FOCUSING ON SECURITY PROGRAM AREAS
Brockway notes the program area that takes up the most amount of his team’s time is information security administration. These fundamental tasks include day-to-day, week-to-week, or month-to-month activities around ensuring controls are operating in place and operating as expected. He says these are the ‘bread and butter’ of his program, yet take an exceptional amount of time.
From a culture perspective, getting traction and projects going in the right direction also takes a great deal of time, as he explains, “We particularly are a culture of collaboration, which is a good thing and you typically end up with polished and strong results. But the process of collaboration, maximum buy-in, and consensus takes a lot of time to get the right pieces in place. It’s about all the right people moving in the right direction, sharing the same objective, and sometimes finalizing projects takes a lot of effort and time.”
One of the more streamlined tasks with minimal time impact on Brockway’s program is threat intelligence. He says, “Threat intelligence comes relatively easy and quickly into us, given we subscribe to multiple, different threat feeds, and different information sharing forums. We usually just get a lot of information from an emerging threat and a threat perspective, and we tend to be highly vigilant around emerging threats that we may need to take some type of action against.”
COMMUNICATING AND REPORTING ON RISK
To judge how well Brockway’s security program performs, he relies on identifying risk thresholds. He does this by starting with strong controls and identifying the appropriate thresholds of risk acceptance in order to report if the program is effective and operating properly. He subscribes to the CIS Critical 20 for control structure because they are prioritized, prescriptive, and a ‘paint by number’ approach, as well as mandatory controls from NY Department of Finances and the FDIC. If something bubbles up above the threshold, he then reports to senior leadership or the board.
He takes an educational approach with senior leadership, coupled with meaningful data. He encourages CISOs to find ways to take extremely complex security controls and processes, and turn them into a simple and digestible format. He pinpoints this as a key skill for CISO success and constantly challenges himself to improve and fine tune his approach.

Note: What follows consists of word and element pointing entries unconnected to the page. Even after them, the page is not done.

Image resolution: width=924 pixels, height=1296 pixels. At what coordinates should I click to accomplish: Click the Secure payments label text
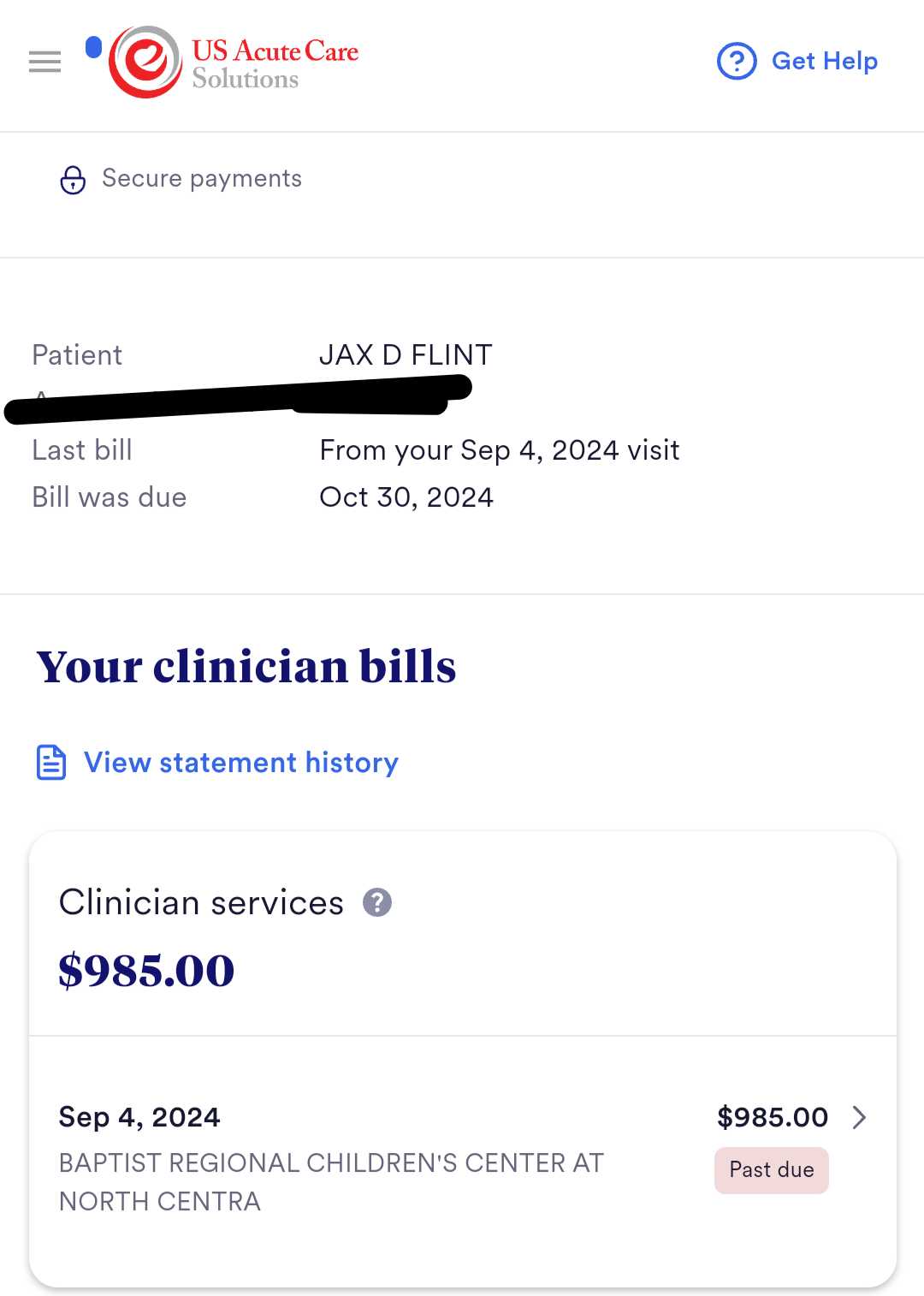[x=202, y=178]
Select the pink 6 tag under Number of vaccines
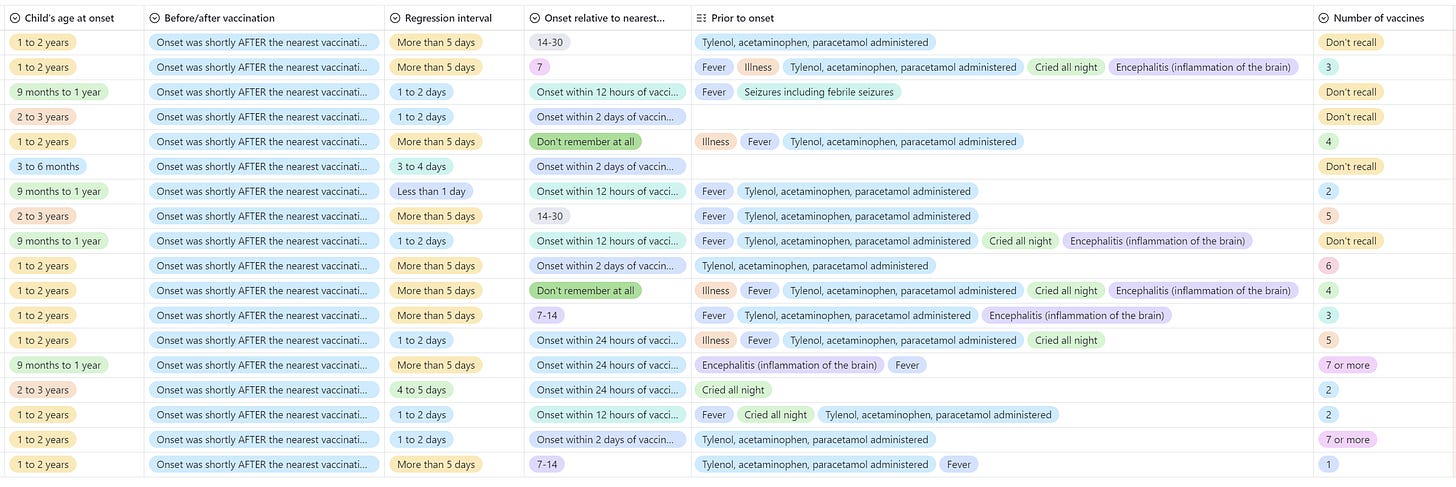Viewport: 1456px width, 487px height. 1329,266
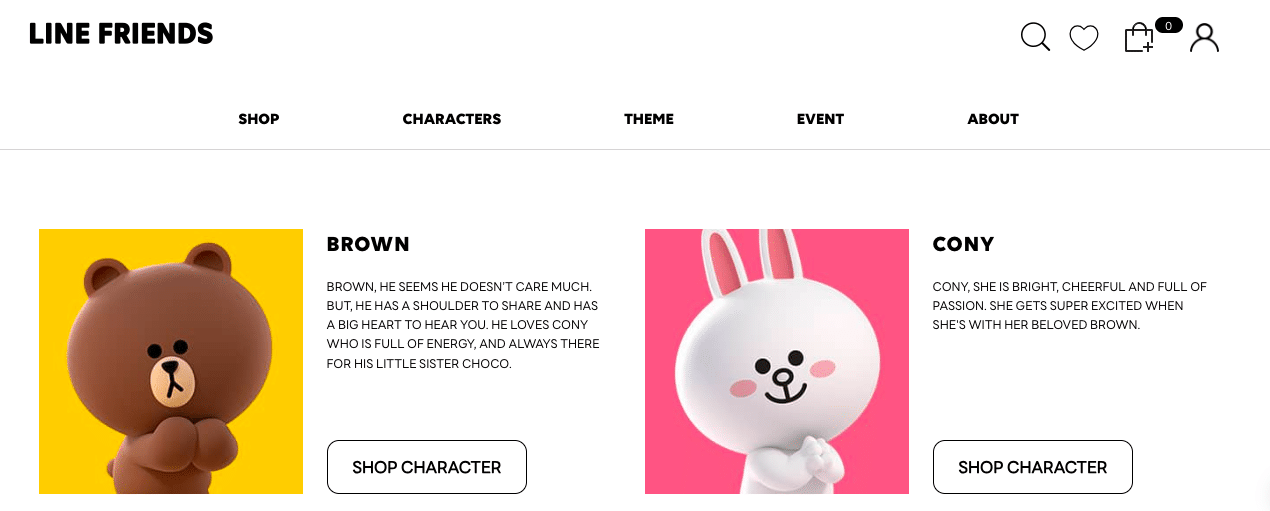The image size is (1270, 511).
Task: Open the ABOUT menu
Action: (993, 119)
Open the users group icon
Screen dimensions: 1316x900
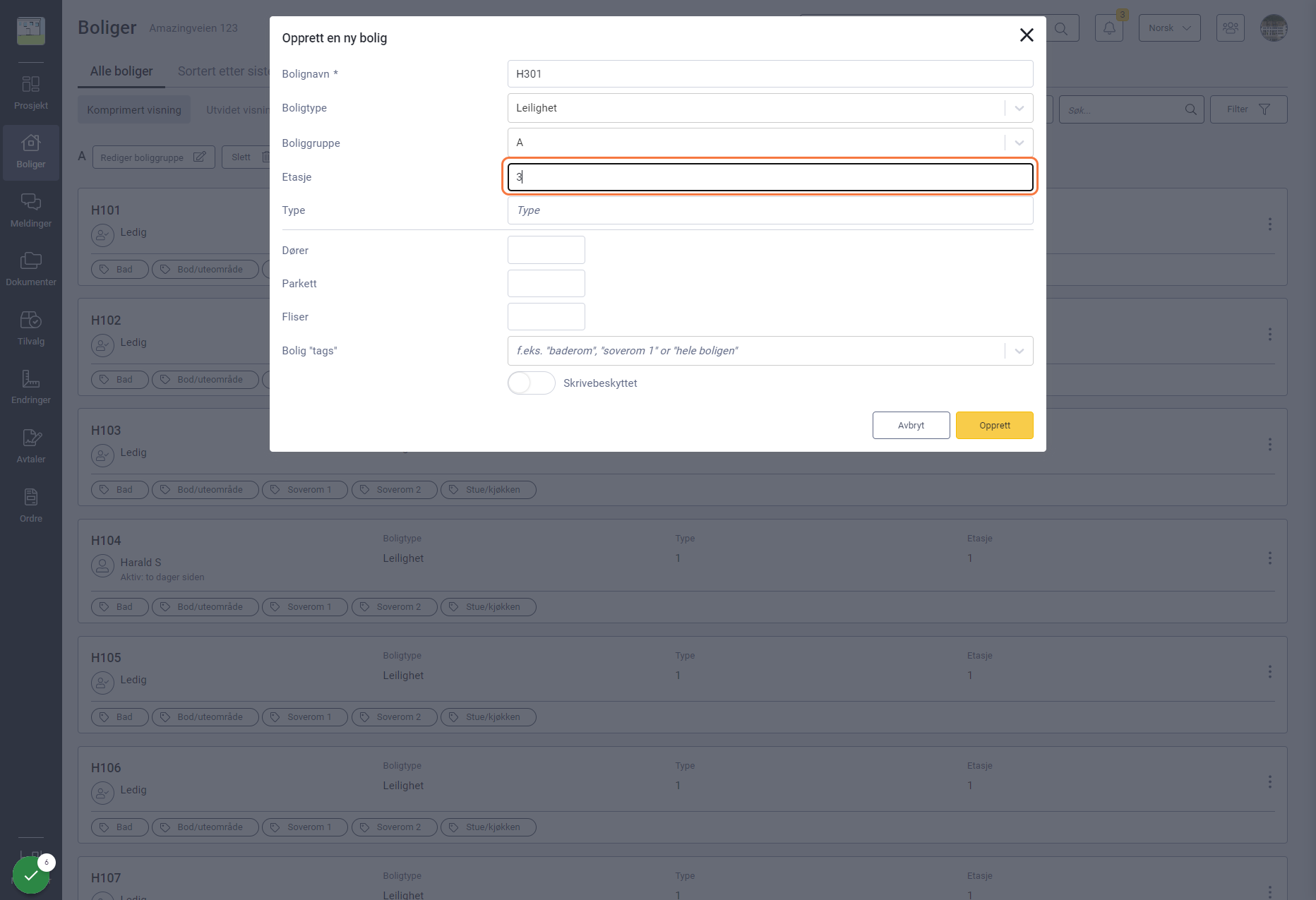(x=1231, y=28)
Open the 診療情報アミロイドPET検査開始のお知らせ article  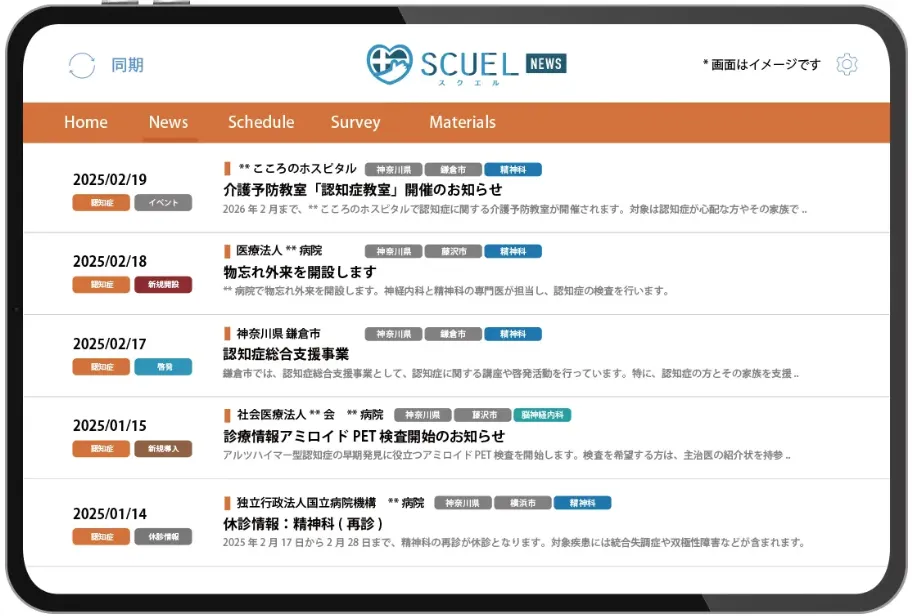364,436
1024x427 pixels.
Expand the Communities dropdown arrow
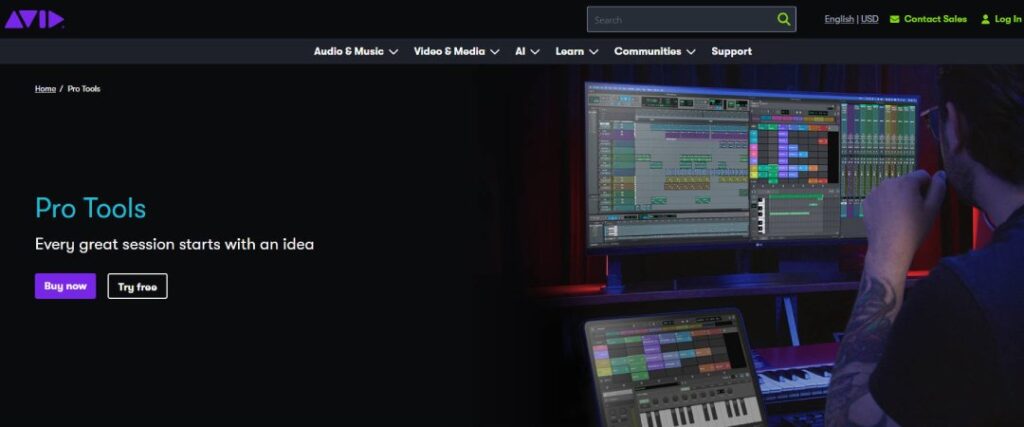(x=691, y=52)
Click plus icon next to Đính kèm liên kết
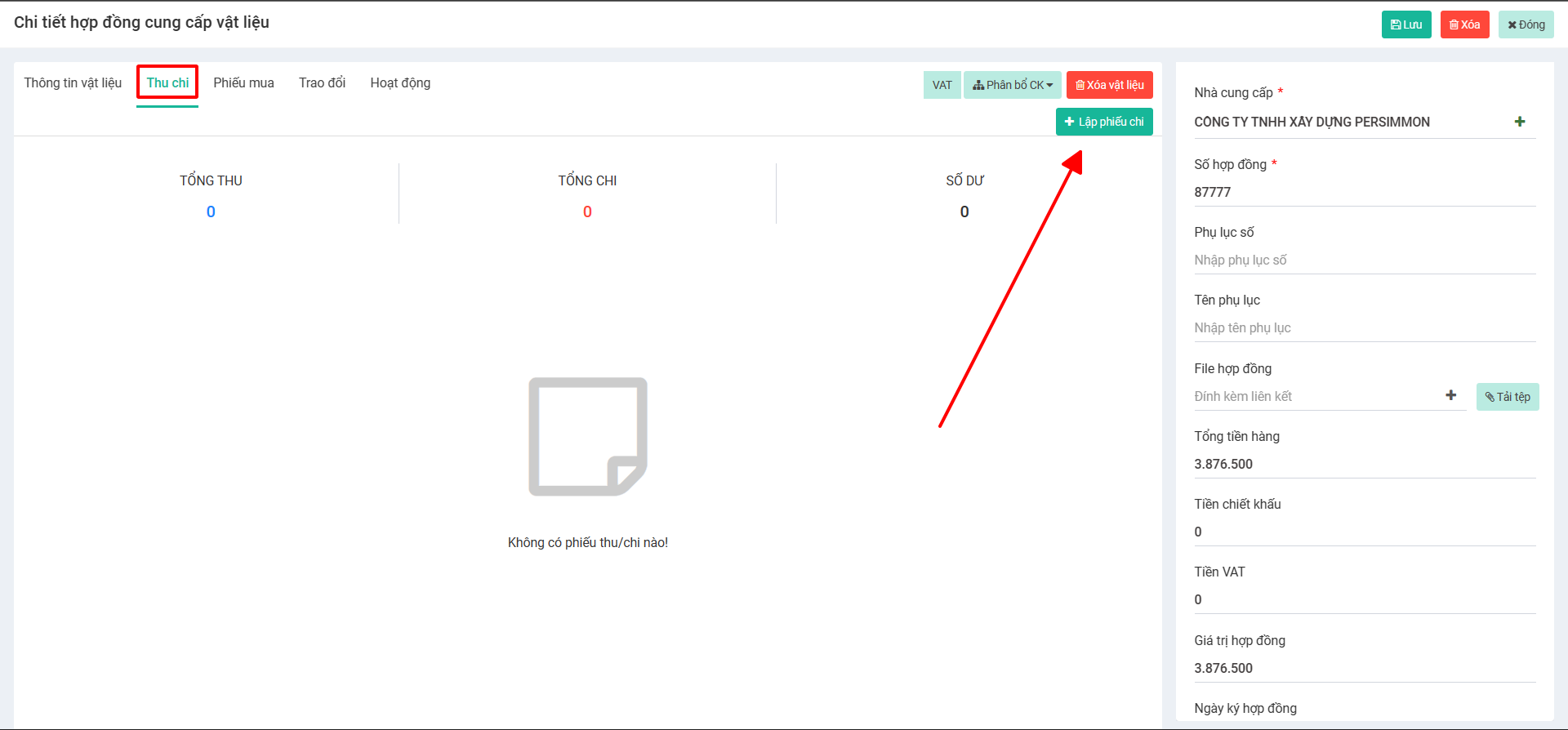1568x730 pixels. point(1450,395)
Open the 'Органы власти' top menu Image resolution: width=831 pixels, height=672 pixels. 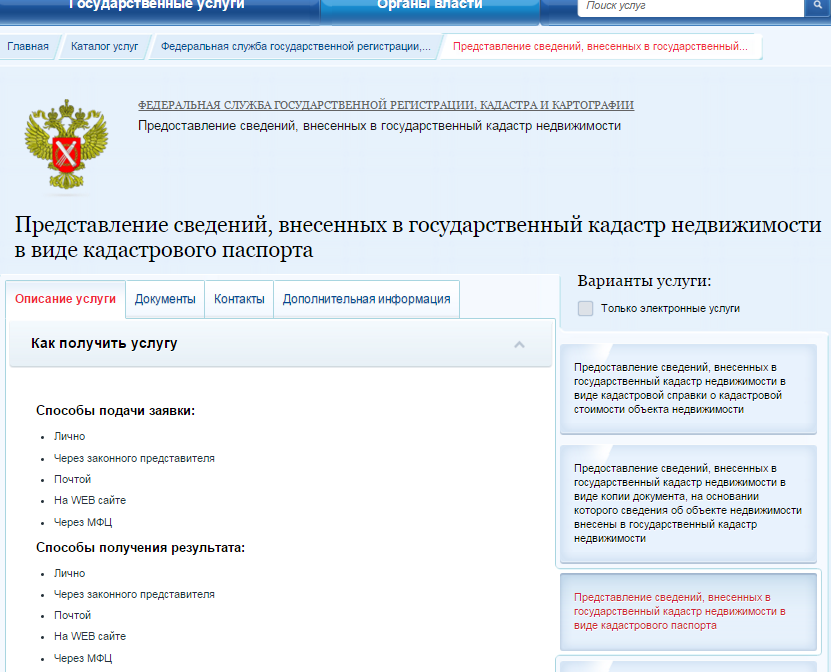click(x=429, y=5)
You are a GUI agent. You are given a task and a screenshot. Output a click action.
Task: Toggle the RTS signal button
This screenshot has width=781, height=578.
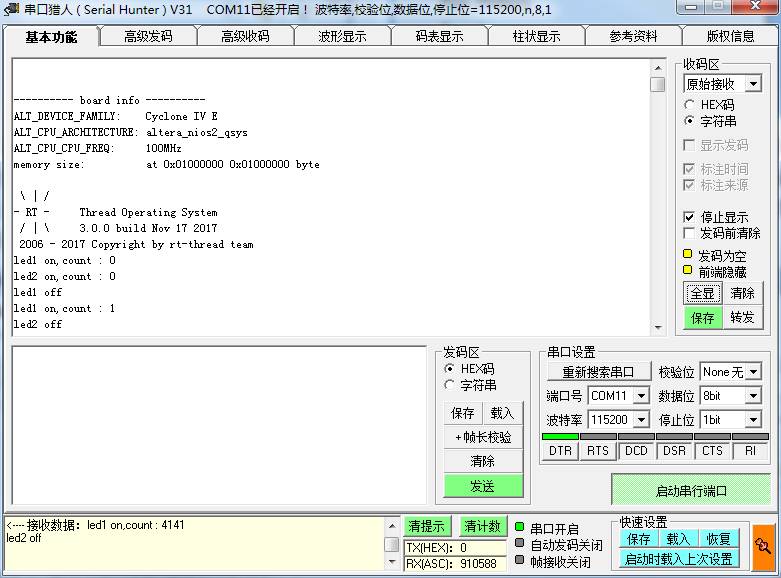point(598,451)
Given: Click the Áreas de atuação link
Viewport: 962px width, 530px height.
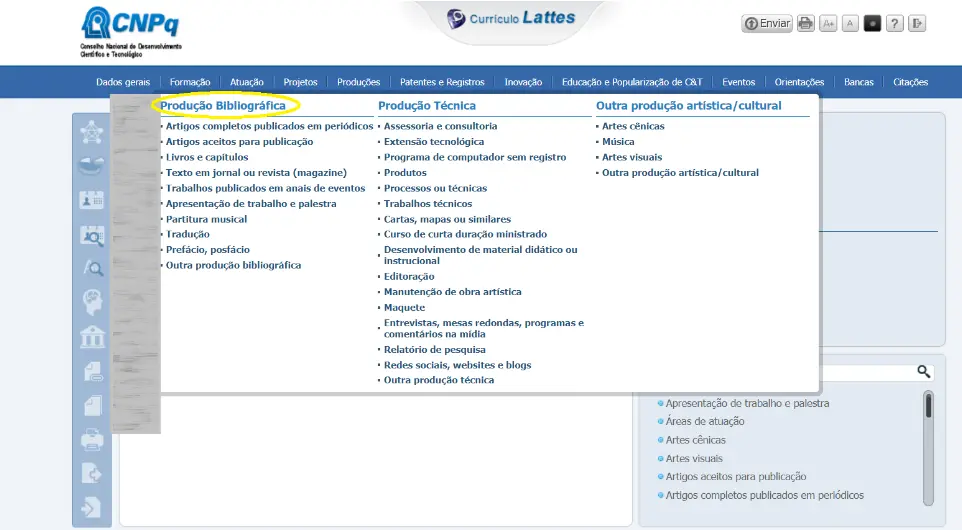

During board discussions, Brockway will be simplifying his approach by correlating information security risk, controls, and program effectiveness into financial numbers his organization is accustomed to seeing. He explains, “This is a financial institution, so it’s important to align the information security presentation and reporting to something that might look like another department reporting. So, massaging the information security report to something that can be presented in that same way, but conveys all the important things of the information security program, is certainly a big challenge for CISOs. You want to align with what your board might be accustomed to, to the best of your ability. That’s a challenge. I can present this in a very technical way and we all know that’s probably not the best way for people to digest it from a board and a senior leadership level.”